In 2023, Uber succeeded with this argument at the High Court. However, that was overturned a year later in the Court of Appeal following a successful challenge brought by two private hire operators, Delta and Veezu. The Supreme Court judgment, handed down in July 2025, upheld that reversal.
Before the Supreme Court’s ruling, VAT obligations for private hire operators had already diverged between London and the rest of the UK, due to a previous case involving Transport for London. The Supreme Court’s intervention was therefore crucial to establish whether a consistent approach would be imposed nationwide.
What did the court decide?
The court ruled that private hire taxi operators could continue to utilise business models which saw them operate as an intermediary or agent for the private hire drivers and that such models were consistent with the licensing regime. The judgment confirmed that:
- Operators are not required to contract directly with passengers.

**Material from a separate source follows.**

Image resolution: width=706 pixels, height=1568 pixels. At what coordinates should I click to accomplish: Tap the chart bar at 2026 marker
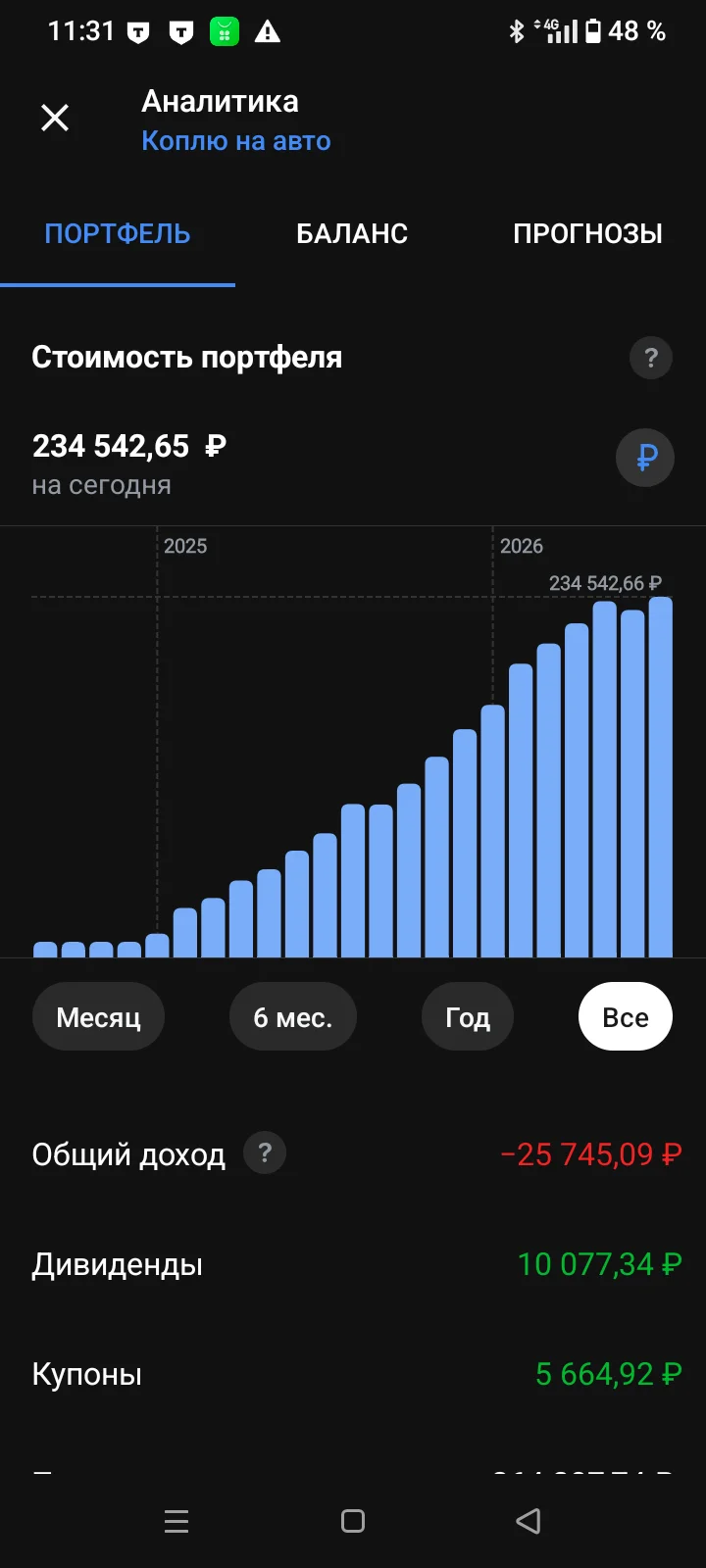pos(493,831)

- If a private hire vehicle is hired, the legislation imposes contractual responsibility without the need for there to be an actual contract between the operator and passenger.
- The 1976 legislation was deliberately broad enough to allow flexibility in business models.
- As such, operators are not compelled to adopt Uber’s structure – and by extension, are not automatically liable to charge VAT on all fares.
The justices rejected Uber’s interpretation that the licensing regime should be read as imposing a universal requirement to contract directly. Instead, they found that different models can be compatible with the law, provided the operator maintains responsibility for fulfilling the booking in line with its obligations.
This means the VAT liability will depend on the specifics of how each operator contracts, collects fares, and interacts with passengers and drivers. It also means that firms operating on the agency or intermediary models – where the driver contracts with the passenger, and the operator acts as agent/intermediary – may not have to charge VAT, especially if the driver remains under the VAT registration threshold.
That being said, advisers should note that this is far from a settled area of law, and the courts could change the interpretation of the licensing regime in future – especially if policymakers revisit the 2024 VAT consultation, or HMRC shifts its guidance. Indeed, recent press reports suggest that the chancellor is considering imposing VAT on private hire taxi journeys outside of London.
What are the implications for tax advisers?
While this ruling avoids the most disruptive VAT consequences, it has surfaced several important challenges and considerations for tax advisers and their clients.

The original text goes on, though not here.